Title: The Streets are Free
Illustrator: Monika Doppert
Grade Level: 3-5
The Streets are Free by Kurusa is about a group of children in Caracas, Venezuela with no place to play. This book is based on a true story. As the city grew from villages to a large modern city, there were less and less places for the children to play. There was garbage everywhere, the children could no longer play in the fields, forest, or streams. As the city became busier and busier, the children had less and less areas to play after school. The children decide that they need to take a stand and tell the mayor that they need a place to play. The children sought help from their parents but they were too busy working to help. They seek guidance from their librarian who suggest that they go to City Hall to ask for help and for a place to play. They create signs and plans and march to City Hall ready to voice their needs. When they children reach City Hall, they are shut down and threatened that the police will come. Thankfully, their parents come to their rescue, and help them find their voice and speak to the mayor. The mayor and town keep insisting that they will help, but the children have a feeling that their playground and place to play will never be built. A report in the newspaper is written about what these children are doing, and this sparks the interest of the local politicians, so much so that they create a banner and claim a place where this playground is going to built. After a while, the children realize that this playground is not actually going to be built with the assistance of the mayor and City Hall. The children decide to take it upon themselves and work with the neighborhood to finally build this park. The children convinced the neighborhood and their parents that they needed this, and together they were able to accomplish their goal.
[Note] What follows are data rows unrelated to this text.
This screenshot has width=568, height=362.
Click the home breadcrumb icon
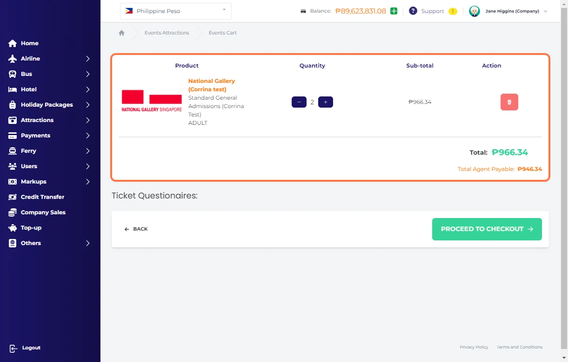click(121, 33)
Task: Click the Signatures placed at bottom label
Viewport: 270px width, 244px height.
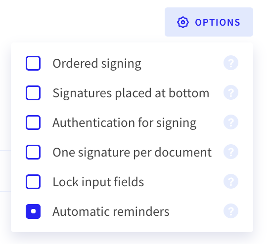Action: pyautogui.click(x=131, y=93)
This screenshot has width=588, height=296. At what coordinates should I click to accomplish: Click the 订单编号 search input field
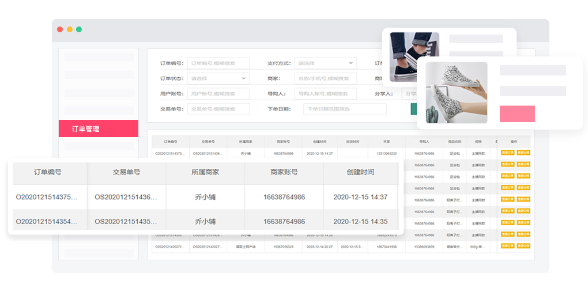218,63
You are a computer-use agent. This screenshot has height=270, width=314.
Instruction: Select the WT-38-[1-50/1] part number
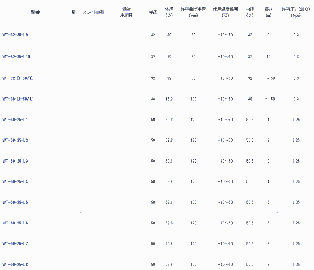18,99
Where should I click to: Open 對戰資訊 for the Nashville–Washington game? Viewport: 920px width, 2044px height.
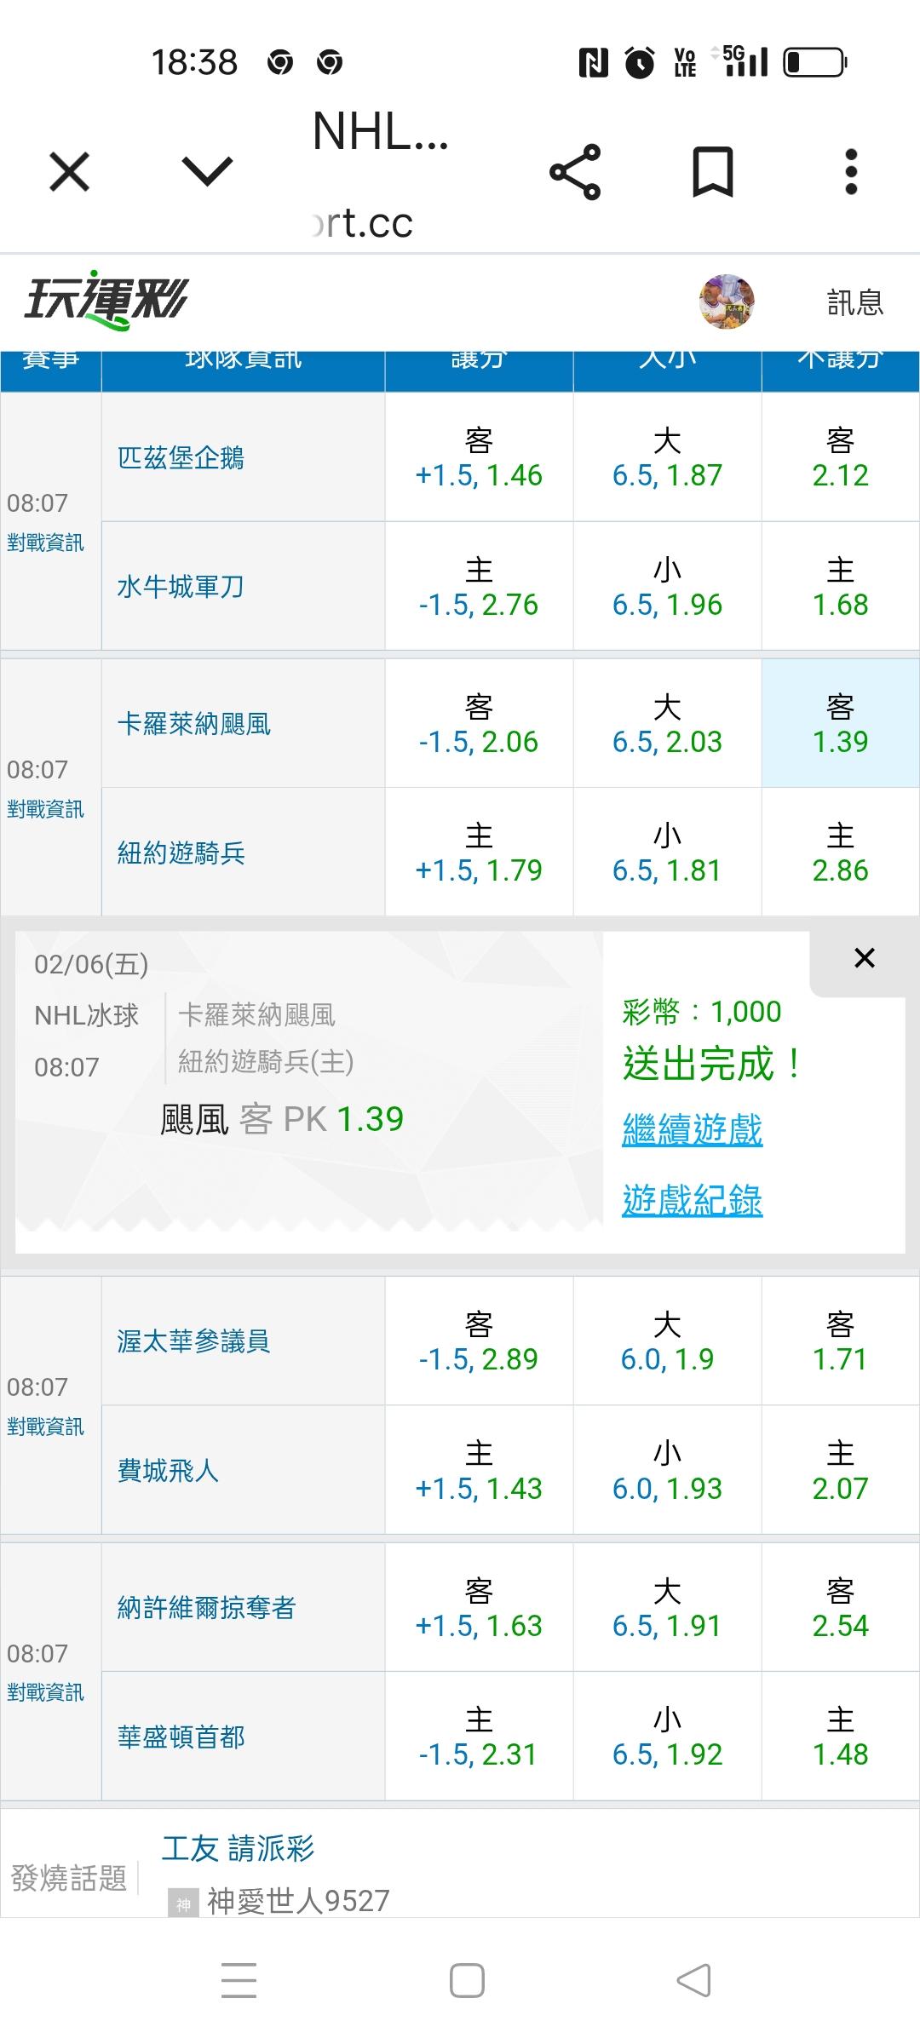(46, 1692)
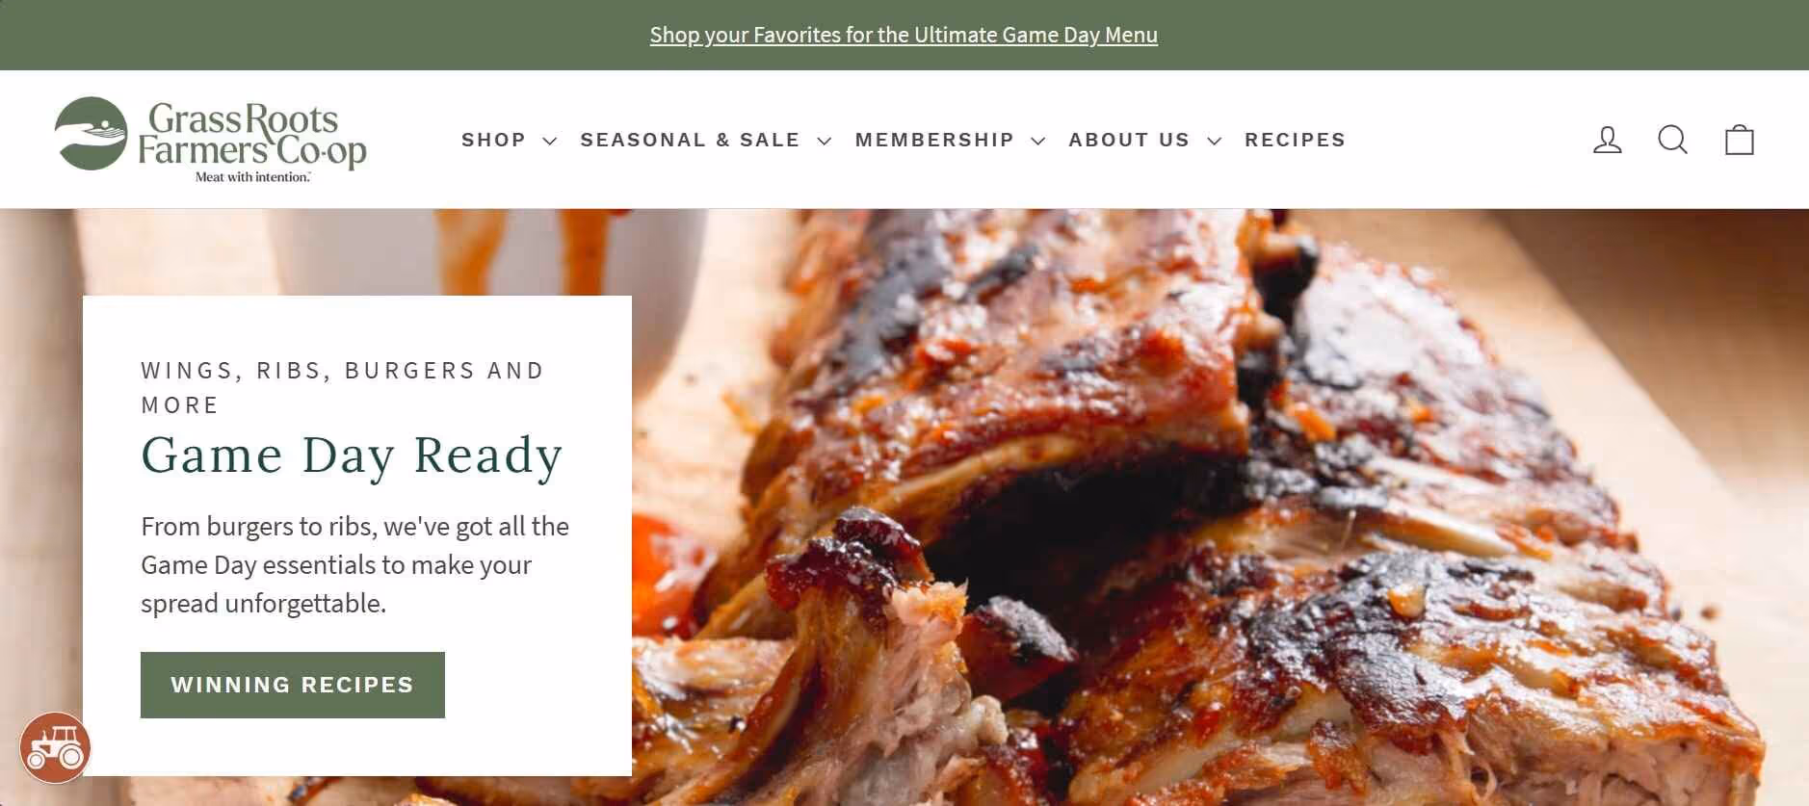Click the Grass Roots Farmers' Co-op logo
Viewport: 1809px width, 806px height.
(210, 140)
Element 5: Raising Awareness
Element 5 is all about raising awareness for an issue that children feel passionate about. In this story, because of the development of the city, the children lost their places to play. Instead of just sitting back and complaining about how they had no where to play, the children raised awareness and explained this issue to several different people throughout the story. The children raised their opinions and voices to the librarian, news reporter, mayor, City Hall, parents and neighborhood. They shared their voices and opinions of an issue that they felt so passionately about. The children became advocates for this cause of not having a place to play throughout this book and spread awareness of their issue. Although this book does translate to change because the playground is built, it is still all about raising awareness and making their concerns about an issue heard. In addition, the children end up building the park for themselves, not having the town take action and make a change.
This book can be used in the classroom in a variety of ways. In the classroom, this book can be used about teaching children to raise their voices on a matter that is important to them. This book can be used as a lesson to help children spread awareness and ask for help for a matter that they think needs attention. For example, after reading this book as a class, the class can brainstorm together an issue that they noticed in their classroom or school and begin to spread awareness about it. After deciding on an issue, for example that their school does not recycle, they can begin to spread awareness by making signs to hang up, writing a letter to the principle, or a local newspaper. This book should be used to inspire students to raise awareness about an issue that is important to them in school or in life.